Some require special accommodations. Many are siblings who need to stay together.

Regardless of the circumstances these waiting children find themselves in through no fault of their own, all of them deserve and need a family that loves them and makes a life-long commitment to them.

Adoptive parents may be single, married, currently parenting or not.

They may own their own home or be currently renting. Furthermore, families are not responsible for paying the fees associated with adopting a child. Subsidies are available to help offset the costs of adoption and for some of the child’s ongoing needs as well.

You don’t need to live in Ramsey County to adopt a county waiting child, said Carolyn Smith, who heads the county’s Permanent Families Recruitment Project, now in its third year of a five-year operation.

“Some people think that if they have something on their criminal background check, that might be a barrier” to adopting a waiting child, Smith noted. “Sometimes it is, and sometimes it isn’t. But I would encourage anybody who has a question about that to contact us.”

The adoption process “does take time, patience and care to work,” admitted Carter, adding that all waiting children “deserve to be adopted by people who love them. [They] all deserve to have permanent families.”

Former U of M and NFL player Michael Lehan was an “interracial adoption” when he was three years old and was raised in Hopkins. “It wasn’t that big of an issue until I got to seventh or eighth grade,” he recalled. “We go school shopping and people would take a double take because it wasn’t as much interracial adoptions going on at that time [in the late 1980s].”

Lehan, now dean of students at North View Junior High School in Osseo, was among the speakers at last weekend’s event. He told the audience that both parents and child will go through adjustment periods simultaneously, even after the adoption process is finalized.

“It takes special people…to open your home” to a waiting child or children, he told parents. Then he reassured the soon-to-be-no-longer waiting children, “There is nothing wrong with you.”

“I was going to get adopted [in the past], but it didn’t work out,” said Ashley. “I just gave up.” Even after a social worker finally convinced her to try again, she still hesitated to go through the maybe-maybe not ordeal. “I really didn’t want to, and then something told me why not,” continued Ashley.

“Then a miracle happened, and I got adopted by Jennifer and Scott Saxe.”

Twenty-year-old James Terrell said he was in long-term foster care since age five. “To me that was an adoption, because it provided me with a safe home, a learning environment, structure, and gave me a network and the support that I needed at that time. That’s what a family is,” he said.

There are children “who are in the system for five, 10, 15, or in some cases 18 years,” noted Ramsey County Family Support Services Manager Clyde Turner, adding that the older the child, too often it’s harder for them to get adopted.

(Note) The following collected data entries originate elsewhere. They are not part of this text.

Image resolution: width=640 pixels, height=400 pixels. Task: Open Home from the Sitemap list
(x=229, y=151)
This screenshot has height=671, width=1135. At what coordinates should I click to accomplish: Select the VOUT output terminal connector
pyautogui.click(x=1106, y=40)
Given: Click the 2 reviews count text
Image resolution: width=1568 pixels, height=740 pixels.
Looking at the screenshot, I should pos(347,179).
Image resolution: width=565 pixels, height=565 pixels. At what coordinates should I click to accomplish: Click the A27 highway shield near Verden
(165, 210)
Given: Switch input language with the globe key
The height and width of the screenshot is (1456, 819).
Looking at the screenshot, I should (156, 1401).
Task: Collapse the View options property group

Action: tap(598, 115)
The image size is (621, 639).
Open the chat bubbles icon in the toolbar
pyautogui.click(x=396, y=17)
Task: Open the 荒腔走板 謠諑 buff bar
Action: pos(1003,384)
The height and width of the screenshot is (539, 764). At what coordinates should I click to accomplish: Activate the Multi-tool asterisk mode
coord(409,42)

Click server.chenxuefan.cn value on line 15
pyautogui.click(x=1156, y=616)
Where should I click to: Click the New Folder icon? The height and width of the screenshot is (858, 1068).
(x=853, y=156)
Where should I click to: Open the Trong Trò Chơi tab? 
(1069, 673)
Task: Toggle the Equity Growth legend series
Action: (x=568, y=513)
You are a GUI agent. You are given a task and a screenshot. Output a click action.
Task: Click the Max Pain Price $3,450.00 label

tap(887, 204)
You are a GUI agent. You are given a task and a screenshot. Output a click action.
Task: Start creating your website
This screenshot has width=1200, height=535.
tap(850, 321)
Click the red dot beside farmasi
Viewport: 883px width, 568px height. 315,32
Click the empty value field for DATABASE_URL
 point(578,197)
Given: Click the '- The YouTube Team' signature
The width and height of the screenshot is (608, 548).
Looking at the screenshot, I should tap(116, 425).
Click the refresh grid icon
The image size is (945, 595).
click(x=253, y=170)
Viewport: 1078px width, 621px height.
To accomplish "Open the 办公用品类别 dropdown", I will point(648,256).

“It was long for us, and longer for Ashley,” admitted Jennifer Saxe. Her husband Scott Saxe added, “We were able to get her in our home before she turns 18.” She is now “the big sister” to their two biological children ages eight and 10. “She has a little sister and little brother,” said Scott, who’s now Ashley’s father.

Ashley said, “It is special for me to have my own family, to have someone to love me and take care of me.”

At last officially her mother, Jennifer proudly proclaimed, “She has our last name now.”

Yet as Ashley, the three Jones sisters and six other formerly waiting children have become permanent members of their respective families, there are still countless others, especially children of color, who are still waiting.

“There is a disparity issue that we are looking at very closely,” Turner pointed out, adding that too many kids are “lingering” in the system, not only in Ramsey County, but also in Hennepin County and nationwide.

“We are doing a diligent recruitment effort to find African American families to adopt our kids,” said Smith. “We have been having some success.”

“I would encourage more African Americans to adopt,” concluded Givens-Osborn, who is now Talisha, Tiffany and Brandi’s mother.